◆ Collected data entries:
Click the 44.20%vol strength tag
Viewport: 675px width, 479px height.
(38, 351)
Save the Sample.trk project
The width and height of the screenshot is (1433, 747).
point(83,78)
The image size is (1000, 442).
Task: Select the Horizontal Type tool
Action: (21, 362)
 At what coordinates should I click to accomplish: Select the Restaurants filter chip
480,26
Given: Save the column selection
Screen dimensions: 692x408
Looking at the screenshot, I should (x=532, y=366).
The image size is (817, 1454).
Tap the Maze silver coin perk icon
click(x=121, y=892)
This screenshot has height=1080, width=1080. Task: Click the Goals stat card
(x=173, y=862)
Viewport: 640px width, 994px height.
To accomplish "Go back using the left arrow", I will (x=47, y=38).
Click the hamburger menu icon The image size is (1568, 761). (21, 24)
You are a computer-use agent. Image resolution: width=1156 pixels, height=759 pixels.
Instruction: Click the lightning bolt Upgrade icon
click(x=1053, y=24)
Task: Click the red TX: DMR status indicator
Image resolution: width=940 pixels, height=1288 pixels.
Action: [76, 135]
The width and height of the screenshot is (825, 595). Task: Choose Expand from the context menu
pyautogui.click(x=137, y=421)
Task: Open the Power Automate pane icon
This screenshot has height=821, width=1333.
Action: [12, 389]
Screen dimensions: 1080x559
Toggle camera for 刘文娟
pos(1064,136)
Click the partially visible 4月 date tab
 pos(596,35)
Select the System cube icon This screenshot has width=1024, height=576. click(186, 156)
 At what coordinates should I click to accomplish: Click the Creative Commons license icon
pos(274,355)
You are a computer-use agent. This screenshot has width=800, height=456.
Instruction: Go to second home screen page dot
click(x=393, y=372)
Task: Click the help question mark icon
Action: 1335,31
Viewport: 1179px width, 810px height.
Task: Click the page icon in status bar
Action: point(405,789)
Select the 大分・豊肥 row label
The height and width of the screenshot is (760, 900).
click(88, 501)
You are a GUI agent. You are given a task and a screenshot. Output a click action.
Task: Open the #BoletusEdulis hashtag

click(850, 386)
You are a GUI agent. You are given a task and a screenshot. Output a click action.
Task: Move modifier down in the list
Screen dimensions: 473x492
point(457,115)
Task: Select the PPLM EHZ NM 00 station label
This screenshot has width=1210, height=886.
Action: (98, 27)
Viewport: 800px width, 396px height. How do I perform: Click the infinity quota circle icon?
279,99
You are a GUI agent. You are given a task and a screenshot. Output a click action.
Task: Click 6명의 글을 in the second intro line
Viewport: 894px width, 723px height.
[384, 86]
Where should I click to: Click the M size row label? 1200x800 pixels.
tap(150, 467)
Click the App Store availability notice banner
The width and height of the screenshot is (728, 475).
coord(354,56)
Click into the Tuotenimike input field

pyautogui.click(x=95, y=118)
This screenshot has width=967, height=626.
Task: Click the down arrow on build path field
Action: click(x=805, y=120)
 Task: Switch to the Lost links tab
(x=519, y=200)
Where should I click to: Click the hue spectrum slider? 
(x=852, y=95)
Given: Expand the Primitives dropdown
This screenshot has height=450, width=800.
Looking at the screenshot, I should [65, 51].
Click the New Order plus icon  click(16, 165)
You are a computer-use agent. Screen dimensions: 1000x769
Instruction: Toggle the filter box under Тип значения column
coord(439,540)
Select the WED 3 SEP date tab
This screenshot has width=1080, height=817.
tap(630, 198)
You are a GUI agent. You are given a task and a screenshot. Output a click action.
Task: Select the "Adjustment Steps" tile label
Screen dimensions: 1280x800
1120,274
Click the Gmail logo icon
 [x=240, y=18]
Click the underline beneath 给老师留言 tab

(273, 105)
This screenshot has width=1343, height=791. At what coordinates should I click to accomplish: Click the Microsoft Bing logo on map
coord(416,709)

◆ TASK DIRECTIONS: Nothing but an exact repetition of the entries is expected here.

◆ SOLUTION:
Click the 44.20%vol strength tag
Viewport: 675px width, 479px height.
(38, 351)
Save the Sample.trk project
The width and height of the screenshot is (1433, 747).
point(83,78)
The image size is (1000, 442).
Task: Select the Horizontal Type tool
Action: (21, 362)
 At what coordinates should I click to accomplish: Select the Restaurants filter chip
480,26
Given: Save the column selection
Screen dimensions: 692x408
Looking at the screenshot, I should (x=532, y=366).
The image size is (817, 1454).
Tap the Maze silver coin perk icon
click(x=121, y=892)
This screenshot has height=1080, width=1080. Task: Click the Goals stat card
(x=173, y=862)
Viewport: 640px width, 994px height.
To accomplish "Go back using the left arrow", I will (x=47, y=38).
Click the hamburger menu icon The image size is (1568, 761). (21, 24)
You are a computer-use agent. Image resolution: width=1156 pixels, height=759 pixels.
Instruction: Click the lightning bolt Upgrade icon
click(x=1053, y=24)
Task: Click the red TX: DMR status indicator
Image resolution: width=940 pixels, height=1288 pixels.
Action: [76, 135]
The width and height of the screenshot is (825, 595). Task: Choose Expand from the context menu
pyautogui.click(x=137, y=421)
Task: Open the Power Automate pane icon
This screenshot has height=821, width=1333.
Action: [12, 389]
Screen dimensions: 1080x559
Toggle camera for 刘文娟
pos(1064,136)
Click the partially visible 4月 date tab
 pos(596,35)
Select the System cube icon This screenshot has width=1024, height=576. click(186, 156)
 At what coordinates should I click to accomplish: Click the Creative Commons license icon
pos(274,355)
You are a computer-use agent. This screenshot has width=800, height=456.
Instruction: Go to second home screen page dot
click(x=393, y=372)
Task: Click the help question mark icon
Action: 1335,31
Viewport: 1179px width, 810px height.
Task: Click the page icon in status bar
Action: point(405,789)
Select the 大分・豊肥 row label
The height and width of the screenshot is (760, 900).
click(88, 501)
You are a GUI agent. You are given a task and a screenshot. Output a click action.
Task: Open the #BoletusEdulis hashtag

click(850, 386)
You are a GUI agent. You are given a task and a screenshot. Output a click action.
Task: Move modifier down in the list
Screen dimensions: 473x492
point(457,115)
Task: Select the PPLM EHZ NM 00 station label
This screenshot has width=1210, height=886.
Action: (98, 27)
Viewport: 800px width, 396px height. How do I perform: Click the infinity quota circle icon?
279,99
You are a GUI agent. You are given a task and a screenshot. Output a click action.
Task: Click 6명의 글을 in the second intro line
Viewport: 894px width, 723px height.
[384, 86]
Where should I click to: Click the M size row label? 1200x800 pixels.
tap(150, 467)
Click the App Store availability notice banner
The width and height of the screenshot is (728, 475).
coord(354,56)
Click into the Tuotenimike input field

pyautogui.click(x=95, y=118)
This screenshot has width=967, height=626.
Task: Click the down arrow on build path field
Action: click(x=805, y=120)
 Task: Switch to the Lost links tab
(x=519, y=200)
Where should I click to: Click the hue spectrum slider? 
(x=852, y=95)
Given: Expand the Primitives dropdown
This screenshot has height=450, width=800.
Looking at the screenshot, I should [65, 51].
Click the New Order plus icon  click(16, 165)
You are a computer-use agent. Screen dimensions: 1000x769
Instruction: Toggle the filter box under Тип значения column
coord(439,540)
Select the WED 3 SEP date tab
This screenshot has width=1080, height=817.
tap(630, 198)
You are a GUI agent. You are given a task and a screenshot. Output a click action.
Task: Select the "Adjustment Steps" tile label
Screen dimensions: 1280x800
1120,274
Click the Gmail logo icon
 [x=240, y=18]
Click the underline beneath 给老师留言 tab

(273, 105)
This screenshot has width=1343, height=791. At what coordinates should I click to accomplish: Click the Microsoft Bing logo on map
coord(416,709)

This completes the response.